Ekiden racing was born in Japan over a century ago. Historically, ekidens are long-distance road relays contested by teams of several runners. Popular throughout Japan at all levels, ekiden is regularly run by Japanese high school teams during the fall.
The total distance of an ekiden varies, as does the distance of each leg of the race, and the number of athletes per team. Instead of batons, relay members pass a cloth sash at exchange stations. During these pandemic days, perhaps the sash goes virtual and the exchange just involves one runner crossing a line and the next runner taking off.
With only one runner per team racing at any one moment, the ekiden format promotes less-crowded start areas, races, and finish areas.
Ekiden racing easily transitions from the roads to the cross country course. Heck, more than enough Colorado cross country courses are part road race already.
By offering at least two different relay leg distances and/or mixed terrain, high school coaches could assign relay positions with each runner's strengths (or weaknesses) in mind.
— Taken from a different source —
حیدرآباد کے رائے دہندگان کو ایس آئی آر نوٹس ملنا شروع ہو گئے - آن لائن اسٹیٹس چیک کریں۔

While chip timing could highlight great individual performances, ekidens focus on the total team performance.
Teams of seven runners could battle it out in parks, on golf courses, or at high school campus courses. A potential course might measure 20 kilometers and be broken up into seven legs in the following format: 2K, 3K, 5K, 3K, 2K, 3K, and 2K. Or run teams of four to open up an ekiden meet to additional teams.